Week 5: Midterm Presentation
Because of the July 4th holiday, this was a short week – work only began on Wednesday, when we had our midterm presentations. After that, we didn’t have too many of our normal events, though we did meet as a group to discuss our projects and progress.
While this was a shorter week, I was able to make a lot of progress. I implemented t-SNE on motion capture data, did a lot of data refining and reshaping, and then implemented it a few more times with different results. Here’s my most recent result, a t-distributed stochastic neighbor embedding projection of 700 or so frames (recorded at about 30 fps) of a tai chi master.
You can see how the points located closely together in time (points with the same color) are generally clustered together in the mapping.
For next week, I need to learn and implement a few more algorithms – specifically, I’m looking at growing neural gas and one of its variants, a self organizing neural network.
Week 6: The Final Push Begins!
We began this week with a tour of Clemson’s data center and the Palmetto cluster. The sheer scale of the university’s cyber-infrastructure was impressive, and it was cool to see how, at that scale, even relatively simple issues can require creative and robust solutions (substituting wiring for ducts filled with copper plates, for instance).
I made a significant amount of progress in two areas this week.
First, I completed most of the proof-of-concept experiments I’ve been running for analyzing and visualizing motion capture data.
Second, Dr.

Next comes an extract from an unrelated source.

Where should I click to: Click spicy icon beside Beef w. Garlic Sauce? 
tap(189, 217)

Robb and I completed the remaining work for the final experimental protocol.
While many of the experiments of this project will be completed after my REU work, I do need to produce a final report and presentation, so next week, I’ll spend most of my time working on that. On a related note, our REU will also be attending several sessions in the coming weeks about presenting with power, etc.

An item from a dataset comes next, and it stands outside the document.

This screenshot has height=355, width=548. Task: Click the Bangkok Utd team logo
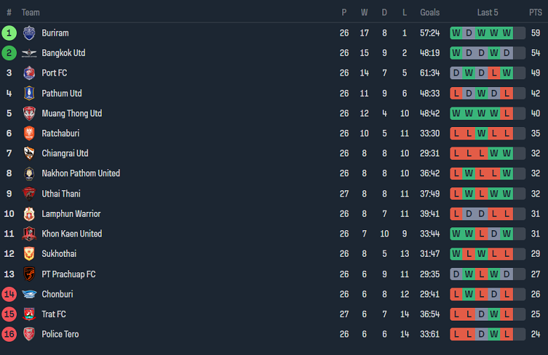(x=29, y=53)
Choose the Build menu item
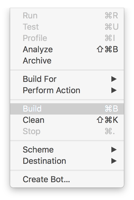The width and height of the screenshot is (134, 200). coord(67,109)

In addition, now that we are ready to conduct trials with participants, the methods and software I’ve used for visualization and analysis needs to be updated to work with the new data formats, so I’ll spend a lot of time on that as well.

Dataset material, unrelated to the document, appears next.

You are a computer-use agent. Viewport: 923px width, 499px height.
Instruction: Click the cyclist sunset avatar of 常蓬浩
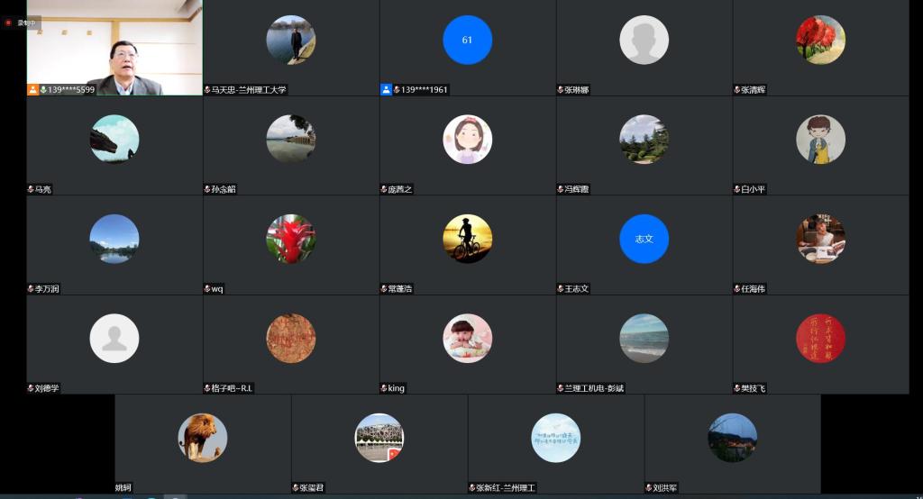click(x=467, y=239)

Finally, the phenomenal Tania Roy, a PhD student in Human Centered Computing, is going to present on her dissertation work, so I’ll be there, too. Tania and the rest of the graduate students I’ve met this summer have really helped make me feel at home here at Clemson.
Week 7: It’s Crunch Time!
This week, our events were focused on providing us with skills to succeed in academia. We worked on elevator speeches, management styles, networking techniques, and understanding the power of presence.
These workshops, while different from the technical training we had received earlier, were still valuable, especially for our group of fairly quiet, unassuming computer science research interns.
Sadly, I fell sick on Sunday, so my progress has really slowed.
However, I did conduct a pilot trial, as well as two full trials with participants! I’ve had redo large parts of the system I’ve developed over the past summer to account for all of the modifications and updates that Dr. Robb and I have put into place while iterating on the original experiment protocol.
After making those changes, I’ve now started working on re-implementing all of my past proof-of-concept experiments on the new production data.
Finally, I’ve also continued to work on both the final report, as well as the presentation and poster for the project.
Next week is our last week, so I’ll be working hard to finish up. By the end of next week, I hope to have finished:
- Collecting more production data
- Refining and processing production data
- Visualizing and analyzing that data
- Complete the final report
- Complete the project poster
- Prepare for the final presentation
Week 8: Wrapping Up
This was our last week at Clemson, and it was a rough one!
I completed several more trials for my experiments, analyzed that data, and produced a paper, a poster, and a final presentation. We presented at the Visualization Symposium, organized by Dr. Wole, and the presentations went off well. I’m looking forward to extending the work I’ve done while in Clemson this summer, and hope to produce at least one publication.